* **Objetivo indicado**: Modifique las líneas siguientes: sustituya cada aparición de "computer-use agent" por "screen-control agent" y conserve todo lo demás sin alteraciones.

* **Datos del ejercicio**:
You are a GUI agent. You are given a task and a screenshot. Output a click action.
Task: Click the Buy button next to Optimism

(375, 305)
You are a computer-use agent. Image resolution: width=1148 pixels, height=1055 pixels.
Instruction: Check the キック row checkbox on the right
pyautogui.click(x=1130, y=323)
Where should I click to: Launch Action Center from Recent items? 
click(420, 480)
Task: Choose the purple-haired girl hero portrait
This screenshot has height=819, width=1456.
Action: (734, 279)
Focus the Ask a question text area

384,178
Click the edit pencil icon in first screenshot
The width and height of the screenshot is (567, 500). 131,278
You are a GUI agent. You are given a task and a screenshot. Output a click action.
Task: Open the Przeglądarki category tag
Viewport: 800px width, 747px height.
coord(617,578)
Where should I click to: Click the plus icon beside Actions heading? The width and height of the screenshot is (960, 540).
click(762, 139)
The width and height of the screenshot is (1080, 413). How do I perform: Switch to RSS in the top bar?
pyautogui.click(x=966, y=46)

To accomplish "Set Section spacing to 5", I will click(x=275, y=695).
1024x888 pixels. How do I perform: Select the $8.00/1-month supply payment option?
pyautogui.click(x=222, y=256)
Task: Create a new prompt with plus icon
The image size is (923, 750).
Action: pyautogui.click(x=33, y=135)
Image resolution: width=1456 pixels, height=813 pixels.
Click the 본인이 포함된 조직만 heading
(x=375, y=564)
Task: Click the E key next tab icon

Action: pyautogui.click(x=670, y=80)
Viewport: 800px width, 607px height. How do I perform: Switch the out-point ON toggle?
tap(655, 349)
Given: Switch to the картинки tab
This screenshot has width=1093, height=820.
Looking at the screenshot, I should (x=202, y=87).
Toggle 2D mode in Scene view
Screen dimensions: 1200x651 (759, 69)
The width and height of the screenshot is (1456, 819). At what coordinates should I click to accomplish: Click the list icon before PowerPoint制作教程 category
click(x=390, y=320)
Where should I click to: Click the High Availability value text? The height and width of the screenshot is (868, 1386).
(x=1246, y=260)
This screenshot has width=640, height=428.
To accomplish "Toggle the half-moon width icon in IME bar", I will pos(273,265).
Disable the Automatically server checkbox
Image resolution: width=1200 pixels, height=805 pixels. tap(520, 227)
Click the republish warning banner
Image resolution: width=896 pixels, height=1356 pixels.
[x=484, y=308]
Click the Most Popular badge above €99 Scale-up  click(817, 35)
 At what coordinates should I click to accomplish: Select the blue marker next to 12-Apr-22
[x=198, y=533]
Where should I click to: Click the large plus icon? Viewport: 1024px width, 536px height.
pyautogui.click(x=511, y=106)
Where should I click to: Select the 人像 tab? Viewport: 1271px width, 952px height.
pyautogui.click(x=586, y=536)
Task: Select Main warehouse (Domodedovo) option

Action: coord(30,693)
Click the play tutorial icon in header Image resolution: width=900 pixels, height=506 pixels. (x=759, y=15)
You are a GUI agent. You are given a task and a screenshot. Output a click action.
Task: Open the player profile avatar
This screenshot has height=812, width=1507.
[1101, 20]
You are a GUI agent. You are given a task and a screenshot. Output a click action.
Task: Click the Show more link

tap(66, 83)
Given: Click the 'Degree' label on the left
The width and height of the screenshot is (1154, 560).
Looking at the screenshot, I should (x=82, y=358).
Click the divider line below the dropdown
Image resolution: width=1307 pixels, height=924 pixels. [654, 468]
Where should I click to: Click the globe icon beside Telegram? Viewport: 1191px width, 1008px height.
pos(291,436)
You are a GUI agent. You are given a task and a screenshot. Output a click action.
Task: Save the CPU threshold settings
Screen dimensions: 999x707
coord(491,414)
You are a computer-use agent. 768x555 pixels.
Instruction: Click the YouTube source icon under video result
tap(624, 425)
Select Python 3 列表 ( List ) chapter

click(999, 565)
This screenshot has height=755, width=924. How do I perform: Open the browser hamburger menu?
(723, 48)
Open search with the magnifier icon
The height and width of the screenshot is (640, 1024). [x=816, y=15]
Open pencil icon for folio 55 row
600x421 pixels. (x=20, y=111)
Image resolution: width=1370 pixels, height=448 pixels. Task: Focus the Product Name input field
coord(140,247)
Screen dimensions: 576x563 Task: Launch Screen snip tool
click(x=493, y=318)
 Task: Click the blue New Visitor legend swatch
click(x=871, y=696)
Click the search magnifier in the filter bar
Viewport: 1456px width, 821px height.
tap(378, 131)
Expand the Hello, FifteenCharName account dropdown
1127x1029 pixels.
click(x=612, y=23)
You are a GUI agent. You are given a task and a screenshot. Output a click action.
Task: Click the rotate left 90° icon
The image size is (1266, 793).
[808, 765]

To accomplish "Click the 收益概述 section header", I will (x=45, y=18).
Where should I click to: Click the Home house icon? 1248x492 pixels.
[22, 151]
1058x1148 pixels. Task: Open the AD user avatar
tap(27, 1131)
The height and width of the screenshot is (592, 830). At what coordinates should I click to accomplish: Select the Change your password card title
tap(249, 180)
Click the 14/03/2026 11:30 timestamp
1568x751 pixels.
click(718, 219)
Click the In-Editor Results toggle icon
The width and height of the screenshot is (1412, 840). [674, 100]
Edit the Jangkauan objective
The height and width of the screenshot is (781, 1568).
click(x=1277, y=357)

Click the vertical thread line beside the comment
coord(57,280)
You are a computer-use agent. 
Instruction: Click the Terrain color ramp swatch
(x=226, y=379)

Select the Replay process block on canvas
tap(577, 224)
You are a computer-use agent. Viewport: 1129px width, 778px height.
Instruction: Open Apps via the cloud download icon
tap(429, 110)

* **Problema resuelto**:
You are a GUI agent. You are given a task and a screenshot. Output a click action.
Task: Click the Buy button next to Optimism

(375, 305)
You are a screen-control agent. Image resolution: width=1148 pixels, height=1055 pixels.
Instruction: Check the キック row checkbox on the right
pyautogui.click(x=1130, y=323)
Where should I click to: Launch Action Center from Recent items? 
click(420, 480)
Task: Choose the purple-haired girl hero portrait
This screenshot has height=819, width=1456.
Action: (734, 279)
Focus the Ask a question text area

384,178
Click the edit pencil icon in first screenshot
The width and height of the screenshot is (567, 500). 131,278
You are a GUI agent. You are given a task and a screenshot. Output a click action.
Task: Open the Przeglądarki category tag
Viewport: 800px width, 747px height.
coord(617,578)
Where should I click to: Click the plus icon beside Actions heading? The width and height of the screenshot is (960, 540).
click(762, 139)
The width and height of the screenshot is (1080, 413). How do I perform: Switch to RSS in the top bar?
pyautogui.click(x=966, y=46)

To accomplish "Set Section spacing to 5", I will click(x=275, y=695).
1024x888 pixels. How do I perform: Select the $8.00/1-month supply payment option?
pyautogui.click(x=222, y=256)
Task: Create a new prompt with plus icon
The image size is (923, 750).
Action: pyautogui.click(x=33, y=135)
Image resolution: width=1456 pixels, height=813 pixels.
Click the 본인이 포함된 조직만 heading
(x=375, y=564)
Task: Click the E key next tab icon

Action: pyautogui.click(x=670, y=80)
Viewport: 800px width, 607px height. How do I perform: Switch the out-point ON toggle?
tap(655, 349)
Given: Switch to the картинки tab
This screenshot has width=1093, height=820.
Looking at the screenshot, I should (x=202, y=87).
Toggle 2D mode in Scene view
Screen dimensions: 1200x651 (759, 69)
The width and height of the screenshot is (1456, 819). At what coordinates should I click to accomplish: Click the list icon before PowerPoint制作教程 category
click(x=390, y=320)
Where should I click to: Click the High Availability value text? The height and width of the screenshot is (868, 1386).
(x=1246, y=260)
This screenshot has width=640, height=428.
To accomplish "Toggle the half-moon width icon in IME bar", I will pos(273,265).
Disable the Automatically server checkbox
Image resolution: width=1200 pixels, height=805 pixels. tap(520, 227)
Click the republish warning banner
Image resolution: width=896 pixels, height=1356 pixels.
[x=484, y=308]
Click the Most Popular badge above €99 Scale-up  click(817, 35)
 At what coordinates should I click to accomplish: Select the blue marker next to 12-Apr-22
[x=198, y=533]
Where should I click to: Click the large plus icon? Viewport: 1024px width, 536px height.
pyautogui.click(x=511, y=106)
Where should I click to: Select the 人像 tab? Viewport: 1271px width, 952px height.
pyautogui.click(x=586, y=536)
Task: Select Main warehouse (Domodedovo) option

Action: coord(30,693)
Click the play tutorial icon in header Image resolution: width=900 pixels, height=506 pixels. (x=759, y=15)
You are a GUI agent. You are given a task and a screenshot. Output a click action.
Task: Open the player profile avatar
This screenshot has height=812, width=1507.
[1101, 20]
You are a GUI agent. You are given a task and a screenshot. Output a click action.
Task: Click the Show more link

tap(66, 83)
Given: Click the 'Degree' label on the left
The width and height of the screenshot is (1154, 560).
Looking at the screenshot, I should (x=82, y=358).
Click the divider line below the dropdown
Image resolution: width=1307 pixels, height=924 pixels. [654, 468]
Where should I click to: Click the globe icon beside Telegram? Viewport: 1191px width, 1008px height.
pos(291,436)
You are a GUI agent. You are given a task and a screenshot. Output a click action.
Task: Save the CPU threshold settings
Screen dimensions: 999x707
coord(491,414)
You are a screen-control agent. 768x555 pixels.
Instruction: Click the YouTube source icon under video result
tap(624, 425)
Select Python 3 列表 ( List ) chapter

click(999, 565)
This screenshot has height=755, width=924. How do I perform: Open the browser hamburger menu?
(723, 48)
Open search with the magnifier icon
The height and width of the screenshot is (640, 1024). [x=816, y=15]
Open pencil icon for folio 55 row
600x421 pixels. (x=20, y=111)
Image resolution: width=1370 pixels, height=448 pixels. Task: Focus the Product Name input field
coord(140,247)
Screen dimensions: 576x563 Task: Launch Screen snip tool
click(x=493, y=318)
 Task: Click the blue New Visitor legend swatch
click(x=871, y=696)
Click the search magnifier in the filter bar
Viewport: 1456px width, 821px height.
tap(378, 131)
Expand the Hello, FifteenCharName account dropdown
1127x1029 pixels.
click(x=612, y=23)
You are a GUI agent. You are given a task and a screenshot. Output a click action.
Task: Click the rotate left 90° icon
The image size is (1266, 793).
[808, 765]

To accomplish "Click the 收益概述 section header", I will (x=45, y=18).
Where should I click to: Click the Home house icon? 1248x492 pixels.
[22, 151]
1058x1148 pixels. Task: Open the AD user avatar
tap(27, 1131)
The height and width of the screenshot is (592, 830). At what coordinates should I click to accomplish: Select the Change your password card title
tap(249, 180)
Click the 14/03/2026 11:30 timestamp
1568x751 pixels.
click(718, 219)
Click the In-Editor Results toggle icon
The width and height of the screenshot is (1412, 840). [674, 100]
Edit the Jangkauan objective
The height and width of the screenshot is (781, 1568).
click(x=1277, y=357)

Click the vertical thread line beside the comment
coord(57,280)
You are a screen-control agent. 
Instruction: Click the Terrain color ramp swatch
(x=226, y=379)

Select the Replay process block on canvas
tap(577, 224)
You are a screen-control agent. Viewport: 1129px width, 778px height.
Instruction: Open Apps via the cloud download icon
tap(429, 110)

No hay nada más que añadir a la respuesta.